The FARM Home Loans Act of 2026 expands rural housing financing by increasing eligible population limits and including accessory dwelling units under the Farm Credit Act.
Peter Welch
Senator
VT
The FARM Home Loans Act of 2026 expands access to rural housing financing by increasing the population threshold for eligible areas from 2,500 to 10,000 residents. Additionally, the bill updates the definition of rural housing to explicitly include accessory dwelling units (ADUs) as eligible for financing. These changes aim to increase the availability of home loans in growing rural communities.
The FARM Home Loans Act of 2026 aims to modernize how we finance homes in the countryside by significantly widening the net of who qualifies for assistance. By amending the Farm Credit Act of 1971, the bill moves the goalposts for what defines a 'rural' community and what kind of structures can actually be funded. Specifically, it raises the population ceiling for eligible areas from 2,500 residents to 10,000 and explicitly adds accessory dwelling units (ADUs) to the list of financeable property features. This shift recognizes that many growing small towns have been priced out of rural benefits despite still lacking the infrastructure of major suburbs.

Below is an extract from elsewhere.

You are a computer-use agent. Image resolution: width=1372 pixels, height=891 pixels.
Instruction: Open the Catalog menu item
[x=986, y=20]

Increasing the population limit to 10,000 residents is a major change for mid-sized towns that previously sat in a legislative 'no man’s land.' For example, a local mechanic or a teacher living in a town of 6,000 people—once considered too 'urban' for these specific rural loans—could now tap into this financing to buy or improve a home. Under Section 2, this fourfold increase in the population threshold opens the door for thousands of additional households to access credit markets that were previously restricted to the smallest of villages.

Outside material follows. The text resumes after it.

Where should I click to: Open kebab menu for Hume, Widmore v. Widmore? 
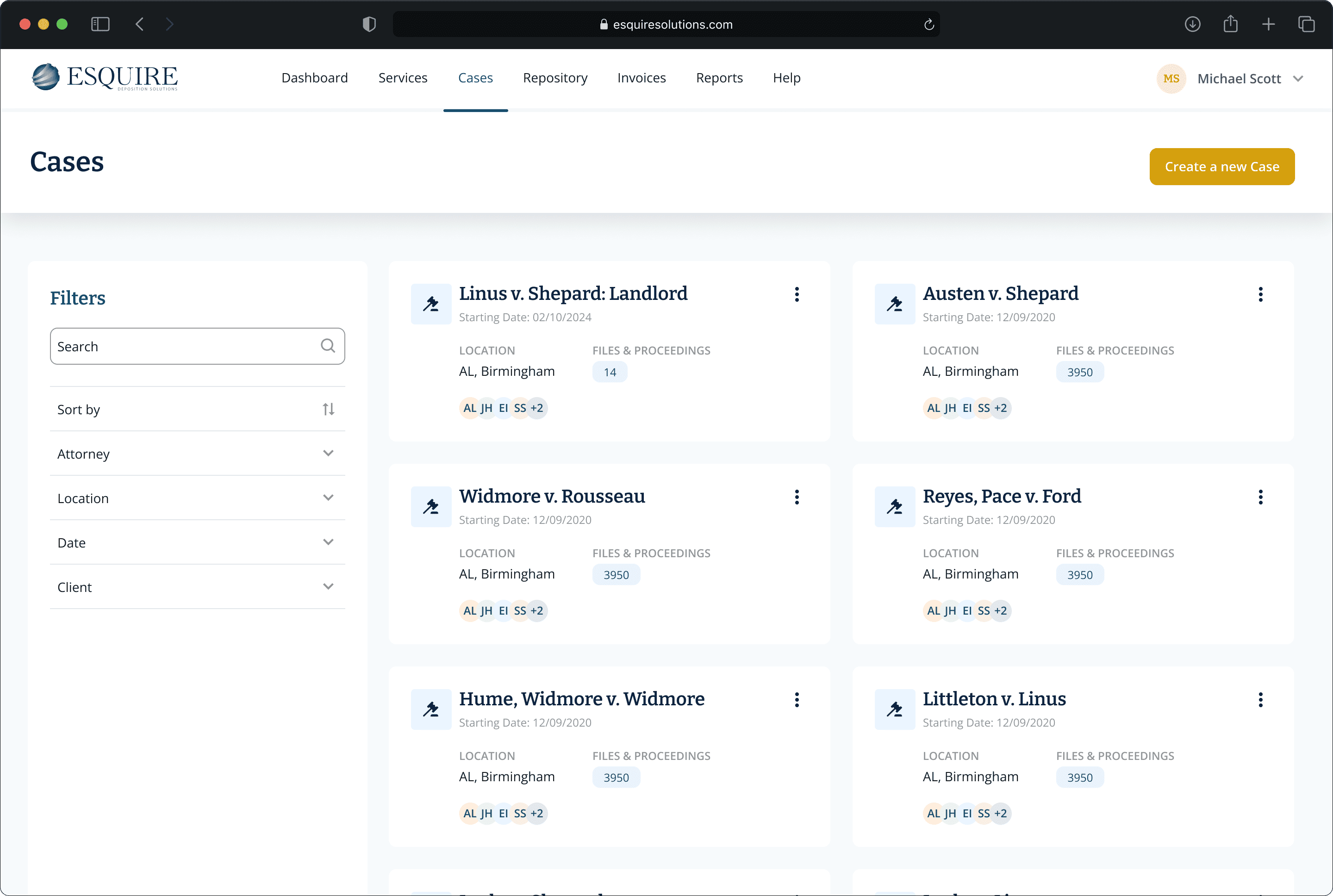coord(797,699)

The bill also tackles the housing shortage by bringing accessory dwelling units, often called ADUs or 'granny flats,' into the fold. By updating the definition of rural housing to include these units as part of the 'appurtenances' that can be financed, the legislation makes it easier for homeowners to add density to their property. Imagine a homeowner who wants to build a small cottage in their backyard for an aging parent or to rent out for extra income to cover a rising mortgage; this bill ensures that the financing for such a project is treated as a standard part of rural housing development.

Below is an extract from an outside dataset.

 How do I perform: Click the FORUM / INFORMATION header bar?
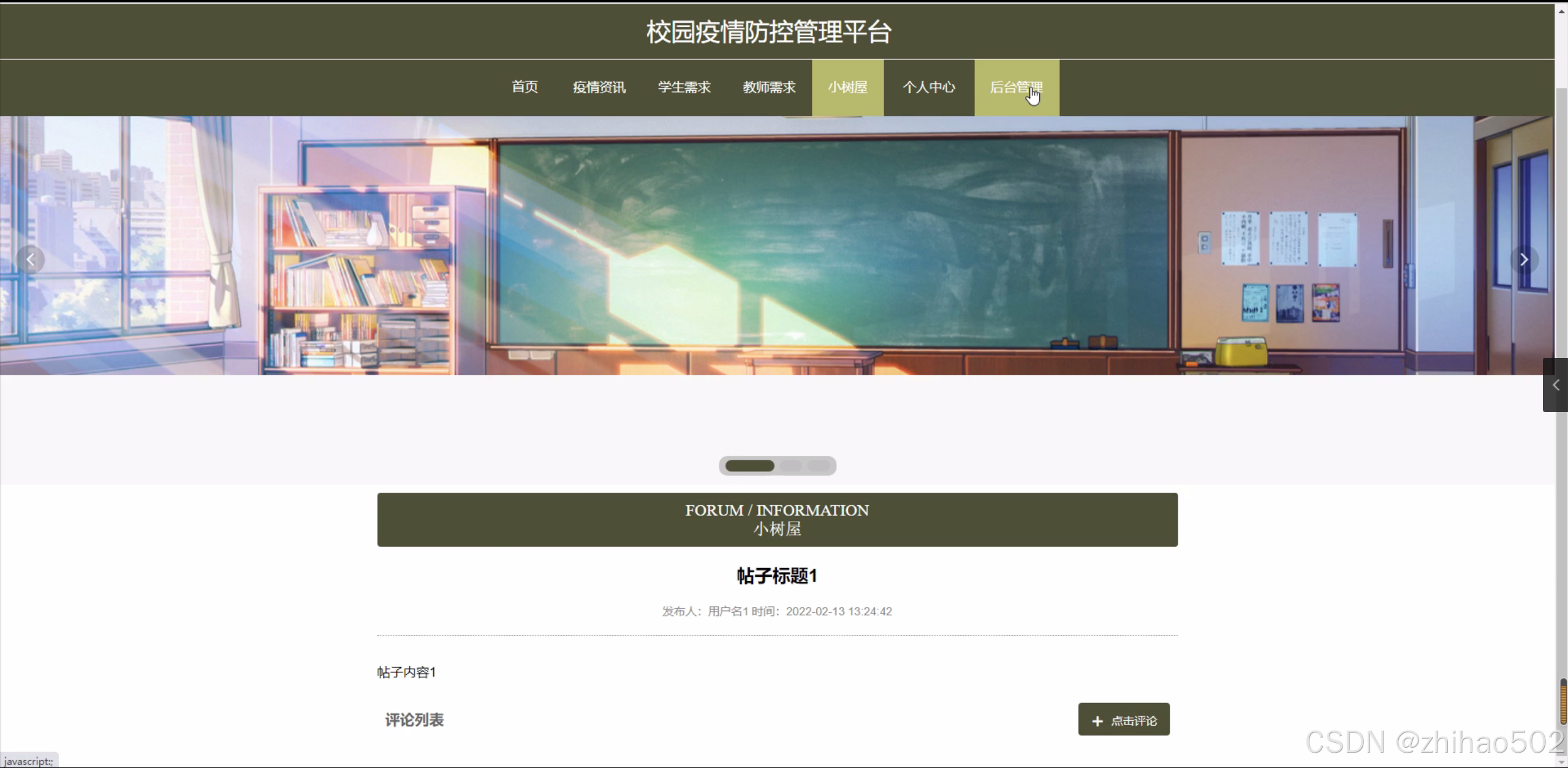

By linking these changes to the existing Farm Credit Act, the bill attempts to align 1970s-era policy with the 2026 reality of remote work and shifting demographics. The inclusion of ADUs reflects a growing trend in flexible living arrangements, while the population adjustment acknowledges that a town of 8,000 people still faces unique rural challenges compared to a major metropolitan hub. For residents in these newly eligible zones, the primary impact will be increased options for property development and potentially more competitive loan terms for projects that were once difficult to fund through traditional rural channels.